A Look at B2B Contractual Indexation Clauses in Belgium

A Look at B2B Contractual Indexation Clauses in Belgium

The recent global oscillations in material prices have sent shockwaves through many existing contracts and the businesses bound by them. Especially for industries that survive on thin margins, these price changes can jeopardize the very sustainability of companies.

A common knee-jerk reaction for many has been to review the indexation clauses in their sales contracts. However, many are in for a surprise when they realize that these clauses might not be legally sound due to a piece of legislation from the previous century that's still very much in play: The Economic Recovery Act of 30 March 1976.

It might seem unexpected, but automatic indexation of commercial or industrial prices – whether by the consumer price index or any other metric – is forbidden. Any clauses or stipulations contrary to this are automatically deemed null. A classic example: an indexation based on consumer prices in a transportation contract would be invalid. The exceptions to this rule are rents, salaries, wages, and some social security payments.


What's Permitted?

A pricing indexation clause can be legally viable if:

1. It doesn't adjust more than 80% of the original contract price.

2. It exclusively mentions tangible reasons for the price change.

Apart from avoiding references to prohibited indices, the price adjustment clause can only touch upon 80% of the agreed contract price. The remaining 20% must be fixed. Crucially, the clause should clearly spell out tangible factors justifying the price change, typically articulated through a sector-specific arithmetic formula tied to the contract's nature.

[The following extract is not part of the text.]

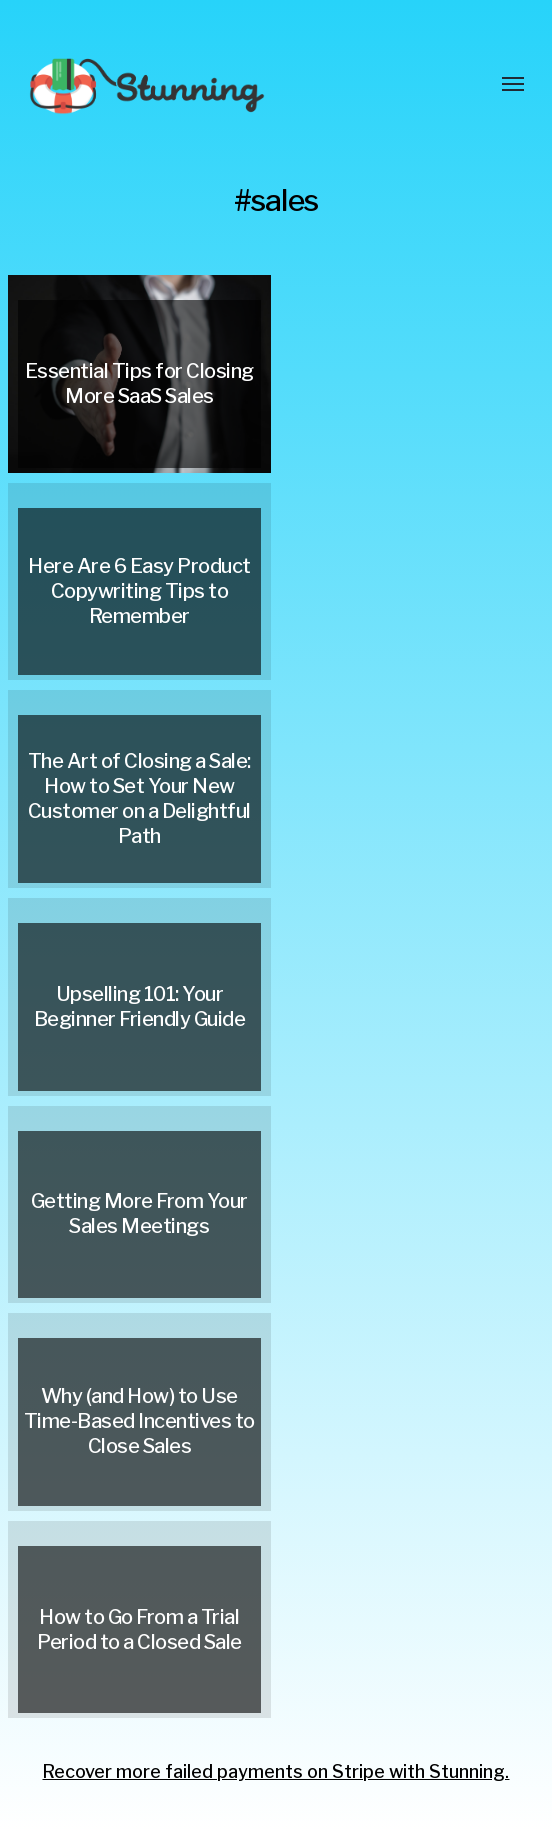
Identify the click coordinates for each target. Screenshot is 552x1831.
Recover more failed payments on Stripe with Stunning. (275, 1771)
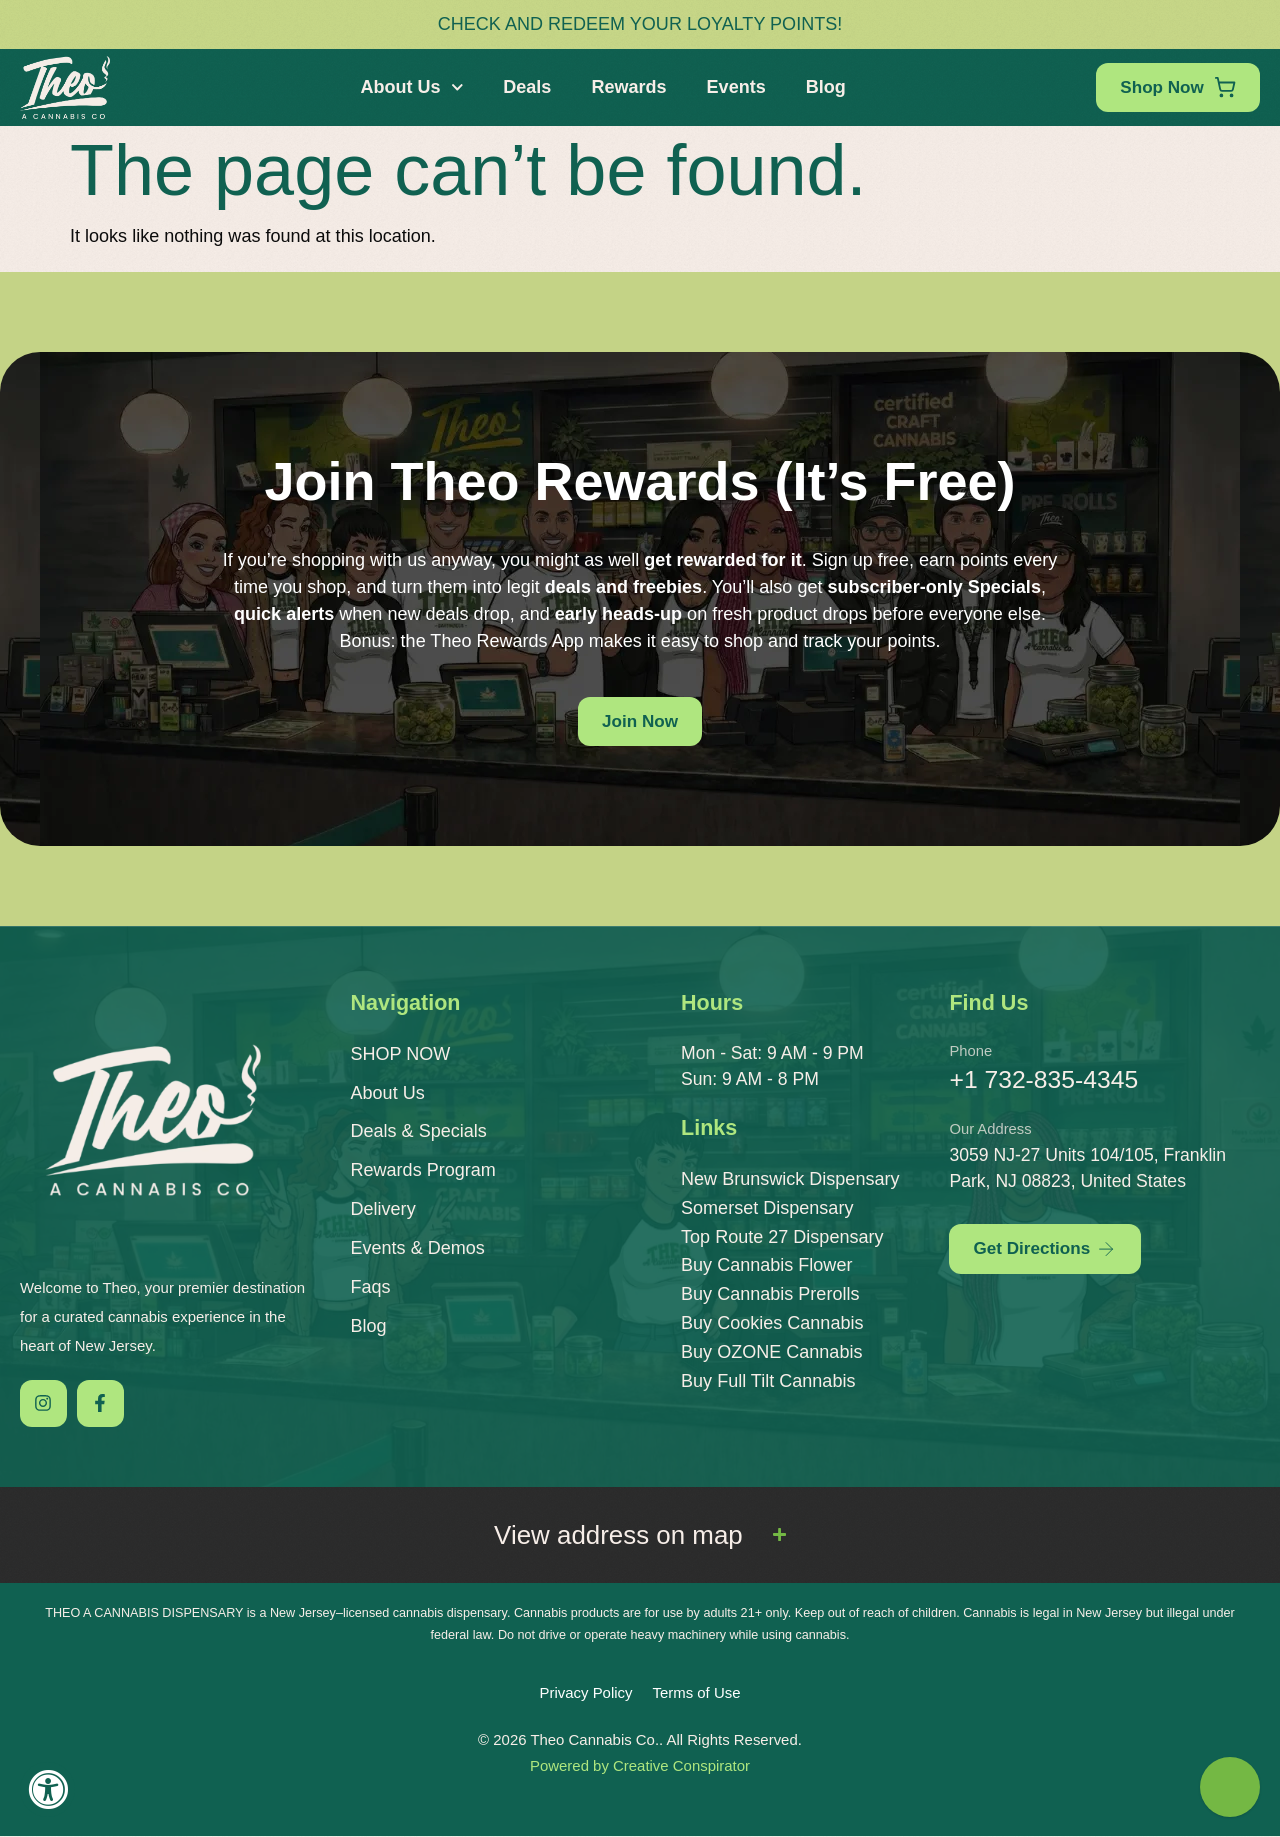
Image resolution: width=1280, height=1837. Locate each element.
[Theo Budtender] (1230, 1787)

There are, however, nuances for specific sectors. For instance, a security guard business can adjust up to 90% of the starting price. On the other hand, a B2B contract in "technical management and facilities management" should focus on wage growth and commodity costs.


Client Awareness is Key

For a price adjustment clause to hold water, it's imperative the client was informed about it and had given their assent before sealing the deal. This can be explicitly through signing the contract or its terms. In B2B scenarios, silent acceptance, such as proceeding with the contract, may also count.


What should you do?

When engaging with your customers or suppliers into an often difficult pricing renegotiation, be aware of the pricing revision tools that your existing agreement may provide. These may include generic hardship clauses or highly detailed pricing modification formulas. But be equally aware that the validity of such tools may not be a given. When in doubt, do not hesitate to seek legal support to ensure that you have your bases covered.